I used to live in Kaneohe, Hawaii.

What you're describing matches my experience watching C-5M for the first time, heading in to land at what was Marine Corps Base Hawaii. I was out walking and watched one flying around the bay, turning in to land. Thought it was low and slow. I remember quite a feeling of cognitive dissonance, as subconscious parts of my brain were refusing to accept what my senses were really saying. Then this slowly dawning realisation no, it's bloody huge! I stopped in my tracks with my jaw dropping.

To some degree I still didn't believe it, until it had actually touched down at the strip in the distance, and I could see how it was in scale next to other planes and buildings.

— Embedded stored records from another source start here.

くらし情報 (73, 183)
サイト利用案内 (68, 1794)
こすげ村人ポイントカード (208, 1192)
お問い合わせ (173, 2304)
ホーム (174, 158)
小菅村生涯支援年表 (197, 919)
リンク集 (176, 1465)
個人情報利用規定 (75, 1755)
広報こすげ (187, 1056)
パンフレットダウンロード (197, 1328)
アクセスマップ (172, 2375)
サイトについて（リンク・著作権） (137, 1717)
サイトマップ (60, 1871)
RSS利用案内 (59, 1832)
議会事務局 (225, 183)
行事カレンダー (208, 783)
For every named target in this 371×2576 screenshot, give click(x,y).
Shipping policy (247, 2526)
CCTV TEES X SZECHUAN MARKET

I haven't seen the AN-225, guess I never will. Comparing specs I'm staggered.. I can't fathom what it would be like to see that one. C5 on left, AN-225 right:

Wingspan: 222' 9" <-> 290'

Length: 247' 10" <-> 275' 7"

That was my experience with a C-5 as well. I was on a commercial airliner taking off from Bangor, Maine. We were taxing towards the runway and we had to pause and hold while a C-5 did a practice touch-and-go on the same runway we were about to takeoff on. Watching the shadow of the looming C-5 drift across the forest on approach was surreal.
As a kid, I lived for several years at Eglin Air Force Base in Florida (my dad was stationed there). The C-5A was tested there; we got used to seeing and hearing it passing right overhead in the landing pattern.
This video of the plane landing matches your description:

https://twitter.com/samchuiphotos/status/1497963593563791361...

Here it is landing in Raleigh. I sure wish I went out to see it that day.

https://youtu.be/sJxSN9x5oZU

https://youtu.be/i7PhWzBc8Q0 it's staggering in HD
I saw it taking off and climbing out of Houston on my way to go sailing with a friend so I was headed to clear lake. It was just all wrong, it was clearly an airplane headed away from me but it didn't move! It just hung in the sky as if suspended by strings. For what seemed like many minutes it just hovered there. Eventually it started a turn and it started to make a little more sense.
I can only imagine. Once in a while an An-124 will fly over my house (I'm pretty close to the typical pattern entry for an international airport, so I see a lot of airliners go by at 5-6K feet). It seems fairly impressive, but it's nothing compared to that An-225.
It's like seeing the Guppy in Houston. It looks like it will just fall out of the sky.
I hadn’t seen that one before! Very cool plane. Even though it was designed long ago, physics doesn’t change…
I'm not an aviation enthusiast, but I'm in awe just looking at the picture on that site. I would love to have seen it in the flesh.